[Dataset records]
[START]
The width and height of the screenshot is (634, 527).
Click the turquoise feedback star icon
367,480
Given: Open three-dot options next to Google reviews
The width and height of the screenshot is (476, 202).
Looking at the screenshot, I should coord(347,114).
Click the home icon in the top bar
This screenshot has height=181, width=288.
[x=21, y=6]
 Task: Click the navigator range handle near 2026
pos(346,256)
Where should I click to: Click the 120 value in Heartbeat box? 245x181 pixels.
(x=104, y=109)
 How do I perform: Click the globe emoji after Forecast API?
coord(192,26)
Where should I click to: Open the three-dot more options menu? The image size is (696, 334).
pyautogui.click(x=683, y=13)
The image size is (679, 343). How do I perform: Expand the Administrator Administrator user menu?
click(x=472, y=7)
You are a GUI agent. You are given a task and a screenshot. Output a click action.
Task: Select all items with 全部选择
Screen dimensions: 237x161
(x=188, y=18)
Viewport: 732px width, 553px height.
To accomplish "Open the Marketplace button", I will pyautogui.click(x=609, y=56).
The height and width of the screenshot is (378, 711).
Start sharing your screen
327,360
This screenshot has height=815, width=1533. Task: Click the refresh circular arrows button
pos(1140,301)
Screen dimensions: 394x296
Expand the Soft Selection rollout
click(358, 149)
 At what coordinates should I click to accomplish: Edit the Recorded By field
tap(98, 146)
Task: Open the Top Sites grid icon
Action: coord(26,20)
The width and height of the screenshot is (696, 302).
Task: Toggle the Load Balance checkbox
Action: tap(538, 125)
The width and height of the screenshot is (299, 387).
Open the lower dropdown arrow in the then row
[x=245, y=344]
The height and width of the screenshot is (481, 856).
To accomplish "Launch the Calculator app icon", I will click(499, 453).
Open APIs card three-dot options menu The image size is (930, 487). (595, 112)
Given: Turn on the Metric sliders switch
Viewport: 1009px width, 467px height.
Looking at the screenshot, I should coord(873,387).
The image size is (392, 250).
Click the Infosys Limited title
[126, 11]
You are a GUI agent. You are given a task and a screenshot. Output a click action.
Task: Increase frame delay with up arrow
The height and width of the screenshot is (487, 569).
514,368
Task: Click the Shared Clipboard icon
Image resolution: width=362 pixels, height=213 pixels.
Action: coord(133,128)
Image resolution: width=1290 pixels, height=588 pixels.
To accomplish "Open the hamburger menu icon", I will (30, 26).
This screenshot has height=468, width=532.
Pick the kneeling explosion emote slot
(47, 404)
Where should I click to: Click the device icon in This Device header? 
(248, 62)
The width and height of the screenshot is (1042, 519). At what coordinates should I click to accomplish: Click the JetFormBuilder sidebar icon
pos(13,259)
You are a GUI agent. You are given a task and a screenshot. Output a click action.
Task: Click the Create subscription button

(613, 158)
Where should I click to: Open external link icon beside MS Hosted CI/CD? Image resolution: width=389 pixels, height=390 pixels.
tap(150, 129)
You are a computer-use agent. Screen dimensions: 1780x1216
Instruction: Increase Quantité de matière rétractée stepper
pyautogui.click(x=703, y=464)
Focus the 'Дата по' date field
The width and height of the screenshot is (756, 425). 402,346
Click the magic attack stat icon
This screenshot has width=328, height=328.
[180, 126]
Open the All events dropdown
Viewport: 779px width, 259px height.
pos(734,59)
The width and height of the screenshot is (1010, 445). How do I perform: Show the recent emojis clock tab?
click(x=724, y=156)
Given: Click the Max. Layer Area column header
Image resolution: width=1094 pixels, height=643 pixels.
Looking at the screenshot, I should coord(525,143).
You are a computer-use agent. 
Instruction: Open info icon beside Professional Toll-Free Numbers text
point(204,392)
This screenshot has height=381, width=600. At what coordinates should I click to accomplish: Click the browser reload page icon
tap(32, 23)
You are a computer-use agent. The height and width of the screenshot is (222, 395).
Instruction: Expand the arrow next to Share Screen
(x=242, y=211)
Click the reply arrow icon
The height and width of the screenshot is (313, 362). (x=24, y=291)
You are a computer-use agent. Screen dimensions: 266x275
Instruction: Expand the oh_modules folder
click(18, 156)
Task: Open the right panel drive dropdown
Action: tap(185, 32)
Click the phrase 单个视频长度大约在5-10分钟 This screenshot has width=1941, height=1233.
[END]
# [Given instruction]
Render every one of the lines above as a JSON list of strings, with one string per line and any blank lines left out.

# [Solution to the problem]
[
  "The width and height of the screenshot is (634, 527).",
  "Click the turquoise feedback star icon",
  "367,480",
  "Given: Open three-dot options next to Google reviews",
  "The width and height of the screenshot is (476, 202).",
  "Looking at the screenshot, I should coord(347,114).",
  "Click the home icon in the top bar",
  "This screenshot has height=181, width=288.",
  "[x=21, y=6]",
  " Task: Click the navigator range handle near 2026",
  "pos(346,256)",
  "Where should I click to: Click the 120 value in Heartbeat box? 245x181 pixels.",
  "(x=104, y=109)",
  " How do I perform: Click the globe emoji after Forecast API?",
  "coord(192,26)",
  "Where should I click to: Open the three-dot more options menu? The image size is (696, 334).",
  "pyautogui.click(x=683, y=13)",
  "The image size is (679, 343). How do I perform: Expand the Administrator Administrator user menu?",
  "click(x=472, y=7)",
  "You are a GUI agent. You are given a task and a screenshot. Output a click action.",
  "Task: Select all items with 全部选择",
  "Screen dimensions: 237x161",
  "(x=188, y=18)",
  "Viewport: 732px width, 553px height.",
  "To accomplish \"Open the Marketplace button\", I will pyautogui.click(x=609, y=56).",
  "The height and width of the screenshot is (378, 711).",
  "Start sharing your screen",
  "327,360",
  "This screenshot has height=815, width=1533. Task: Click the refresh circular arrows button",
  "pos(1140,301)",
  "Screen dimensions: 394x296",
  "Expand the Soft Selection rollout",
  "click(358, 149)",
  " At what coordinates should I click to accomplish: Edit the Recorded By field",
  "tap(98, 146)",
  "Task: Open the Top Sites grid icon",
  "Action: coord(26,20)",
  "The width and height of the screenshot is (696, 302).",
  "Task: Toggle the Load Balance checkbox",
  "Action: tap(538, 125)",
  "The width and height of the screenshot is (299, 387).",
  "Open the lower dropdown arrow in the then row",
  "[x=245, y=344]",
  "The height and width of the screenshot is (481, 856).",
  "To accomplish \"Launch the Calculator app icon\", I will click(499, 453).",
  "Open APIs card three-dot options menu The image size is (930, 487). (595, 112)",
  "Given: Turn on the Metric sliders switch",
  "Viewport: 1009px width, 467px height.",
  "Looking at the screenshot, I should coord(873,387).",
  "The image size is (392, 250).",
  "Click the Infosys Limited title",
  "[126, 11]",
  "You are a GUI agent. You are given a task and a screenshot. Output a click action.",
  "Task: Increase frame delay with up arrow",
  "The height and width of the screenshot is (487, 569).",
  "514,368",
  "Task: Click the Shared Clipboard icon",
  "Image resolution: width=362 pixels, height=213 pixels.",
  "Action: coord(133,128)",
  "Image resolution: width=1290 pixels, height=588 pixels.",
  "To accomplish \"Open the hamburger menu icon\", I will (30, 26).",
  "This screenshot has height=468, width=532.",
  "Pick the kneeling explosion emote slot",
  "(47, 404)",
  "Where should I click to: Click the device icon in This Device header? ",
  "(248, 62)",
  "The width and height of the screenshot is (1042, 519). At what coordinates should I click to accomplish: Click the JetFormBuilder sidebar icon",
  "pos(13,259)",
  "You are a GUI agent. You are given a task and a screenshot. Output a click action.",
  "Task: Click the Create subscription button",
  "(613, 158)",
  "Where should I click to: Open external link icon beside MS Hosted CI/CD? Image resolution: width=389 pixels, height=390 pixels.",
  "tap(150, 129)",
  "You are a computer-use agent. Screen dimensions: 1780x1216",
  "Instruction: Increase Quantité de matière rétractée stepper",
  "pyautogui.click(x=703, y=464)",
  "Focus the 'Дата по' date field",
  "The width and height of the screenshot is (756, 425). 402,346",
  "Click the magic attack stat icon",
  "This screenshot has width=328, height=328.",
  "[180, 126]",
  "Open the All events dropdown",
  "Viewport: 779px width, 259px height.",
  "pos(734,59)",
  "The width and height of the screenshot is (1010, 445). How do I perform: Show the recent emojis clock tab?",
  "click(x=724, y=156)",
  "Given: Click the Max. Layer Area column header",
  "Image resolution: width=1094 pixels, height=643 pixels.",
  "Looking at the screenshot, I should coord(525,143).",
  "You are a computer-use agent. ",
  "Instruction: Open info icon beside Professional Toll-Free Numbers text",
  "point(204,392)",
  "This screenshot has height=381, width=600. At what coordinates should I click to accomplish: Click the browser reload page icon",
  "tap(32, 23)",
  "You are a computer-use agent. The height and width of the screenshot is (222, 395).",
  "Instruction: Expand the arrow next to Share Screen",
  "(x=242, y=211)",
  "Click the reply arrow icon",
  "The height and width of the screenshot is (313, 362). (x=24, y=291)",
  "You are a computer-use agent. Screen dimensions: 266x275",
  "Instruction: Expand the oh_modules folder",
  "click(18, 156)",
  "Task: Open the right panel drive dropdown",
  "Action: tap(185, 32)",
  "Click the phrase 单个视频长度大约在5-10分钟 This screenshot has width=1941, height=1233."
]